■ Task objective ■
Output the lines from the line with "Advance dialogue with Next >> button" to the line with "Toggle 显示外观默认预设配件 switch" as a Markdown table with the columns Row and Line, one numbered row per line and blank lines skipped. Omit the pictures.

■ Listing ■
<<<<
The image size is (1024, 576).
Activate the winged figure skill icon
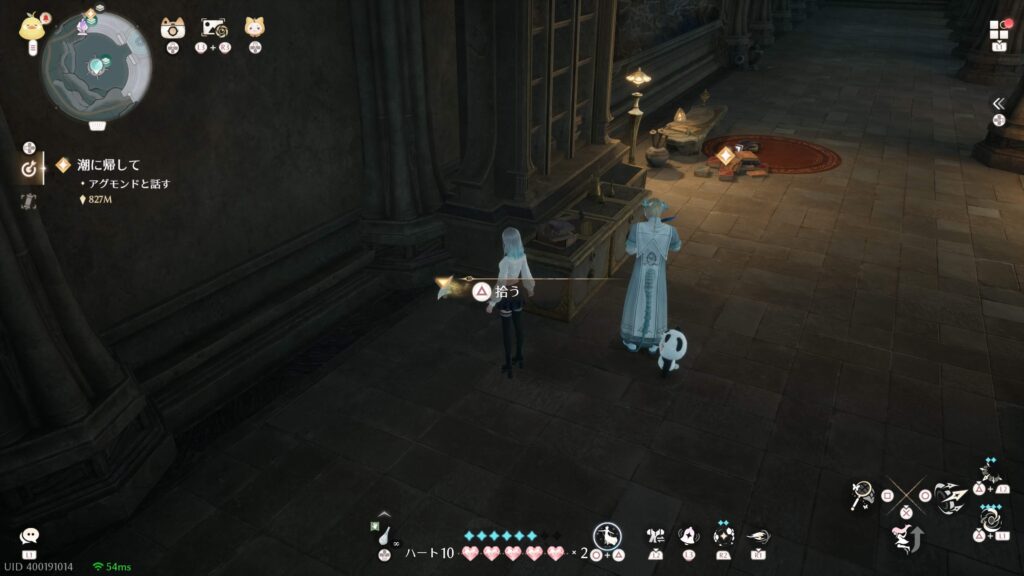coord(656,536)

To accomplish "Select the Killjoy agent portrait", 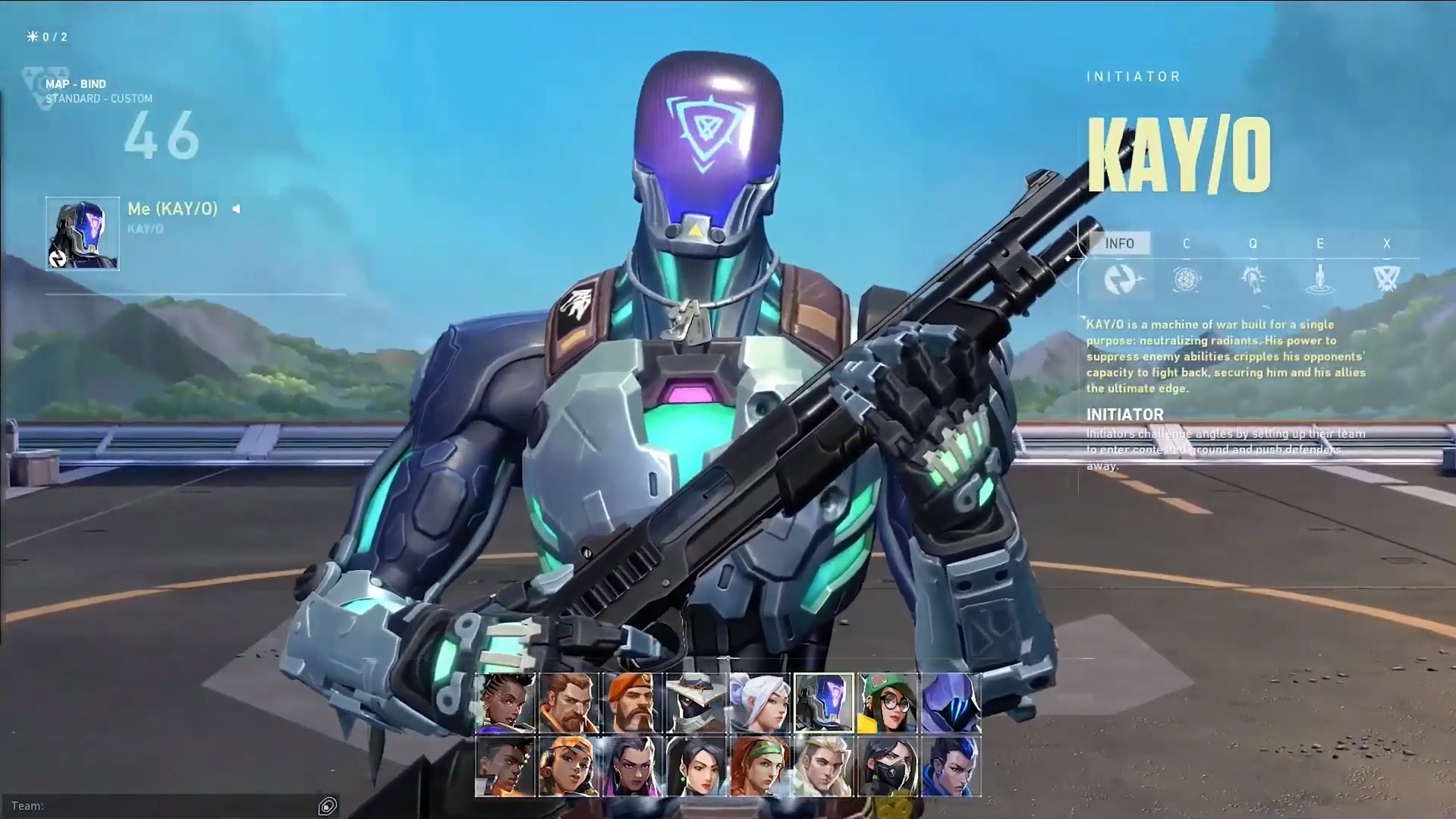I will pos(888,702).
>>>>
<<<<
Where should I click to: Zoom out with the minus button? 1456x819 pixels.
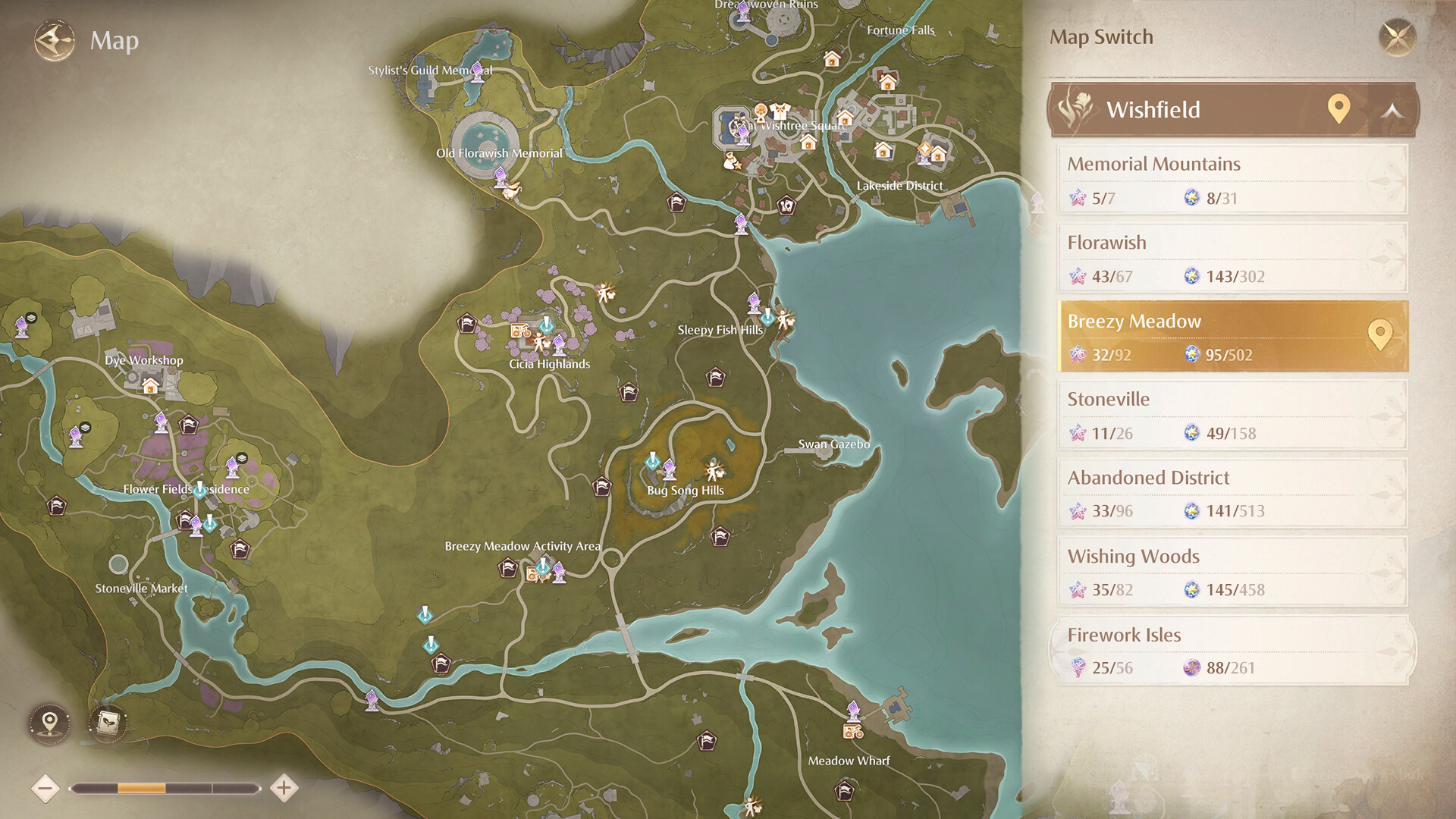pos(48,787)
>>>>
<<<<
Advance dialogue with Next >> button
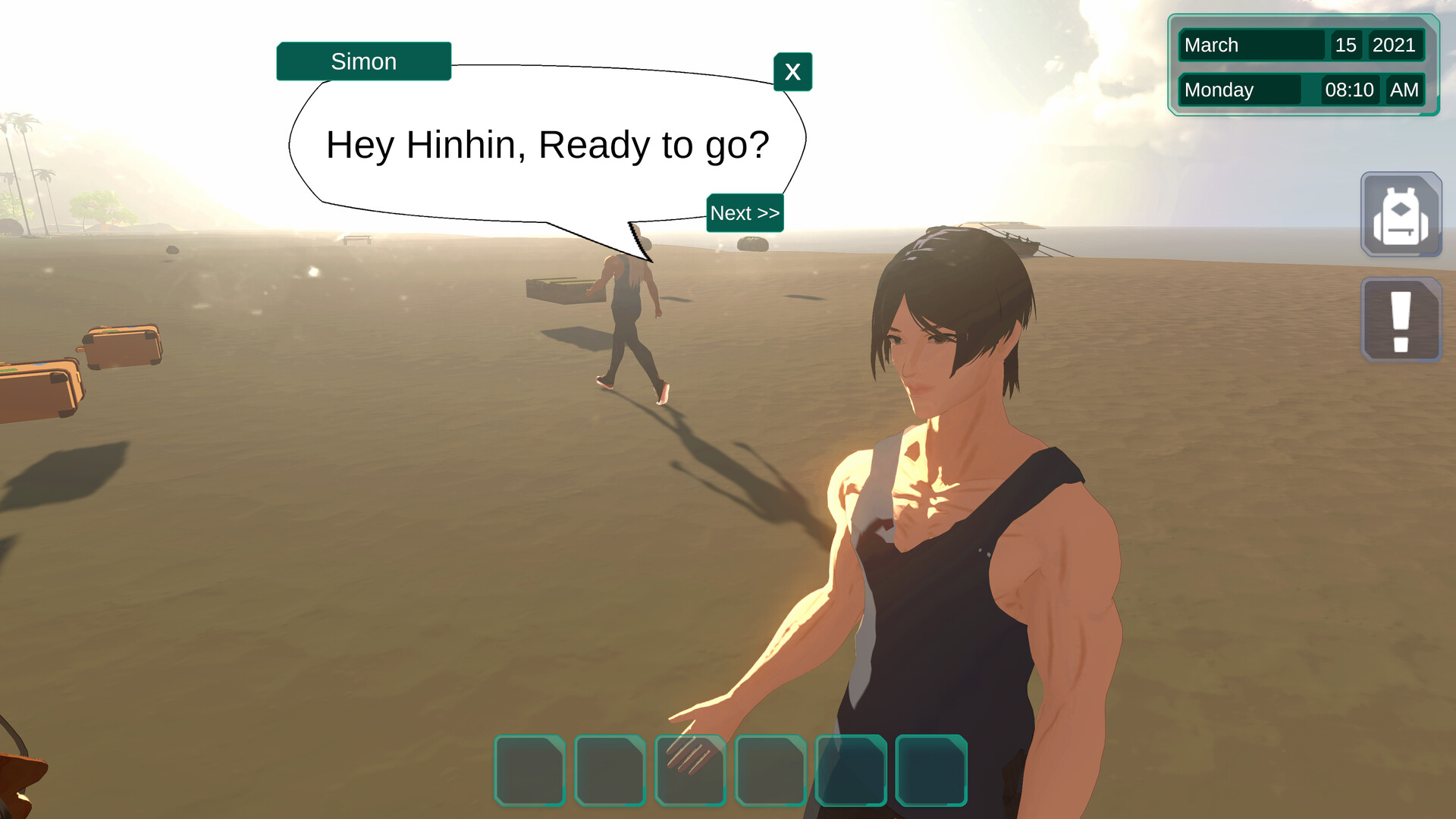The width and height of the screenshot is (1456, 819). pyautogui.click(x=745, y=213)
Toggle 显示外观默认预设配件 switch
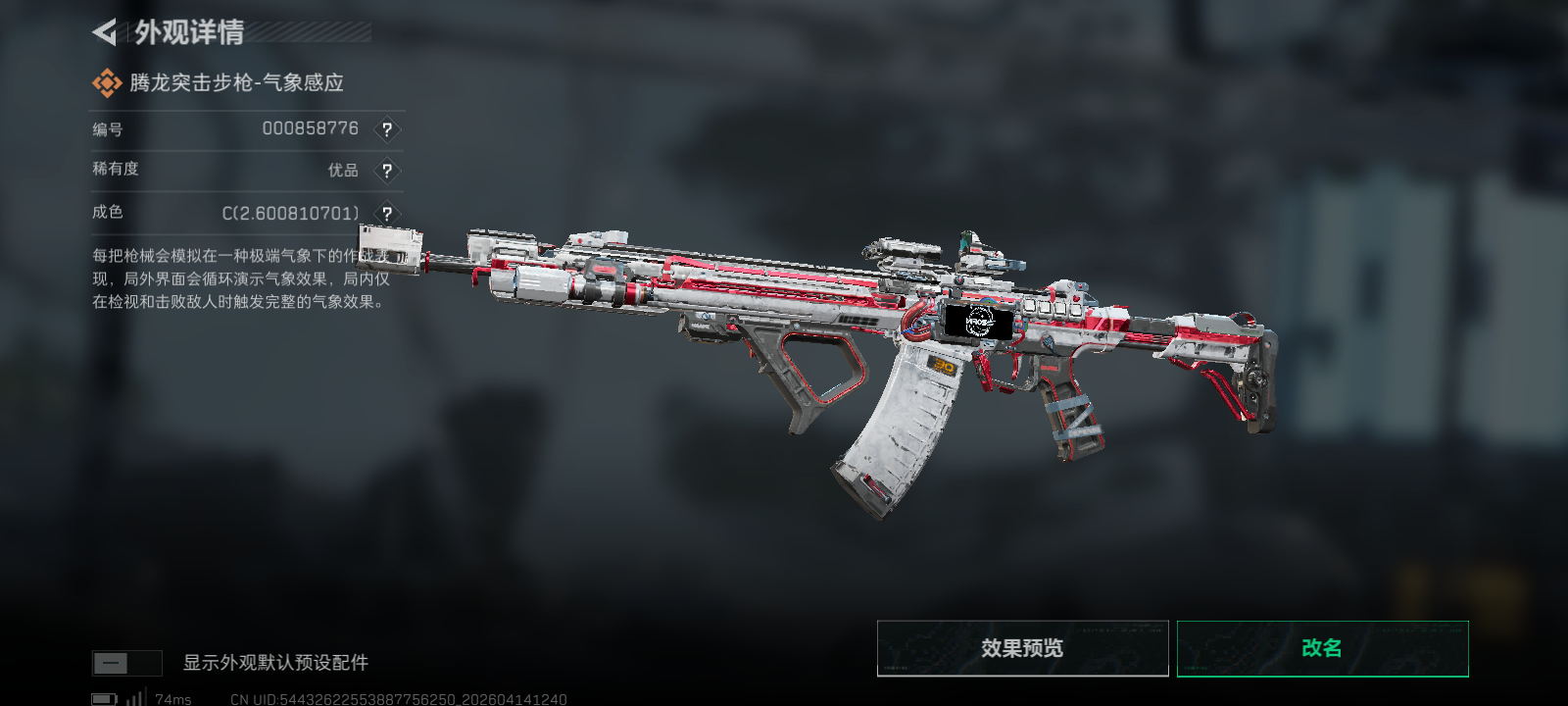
>>>>
■ Written solution ■
| Row | Line |
|---|---|
| 1 | Advance dialogue with Next >> button |
| 2 | The width and height of the screenshot is (1456, 819). pyautogui.click(x=745, y=213) |
| 3 | Toggle 显示外观默认预设配件 switch |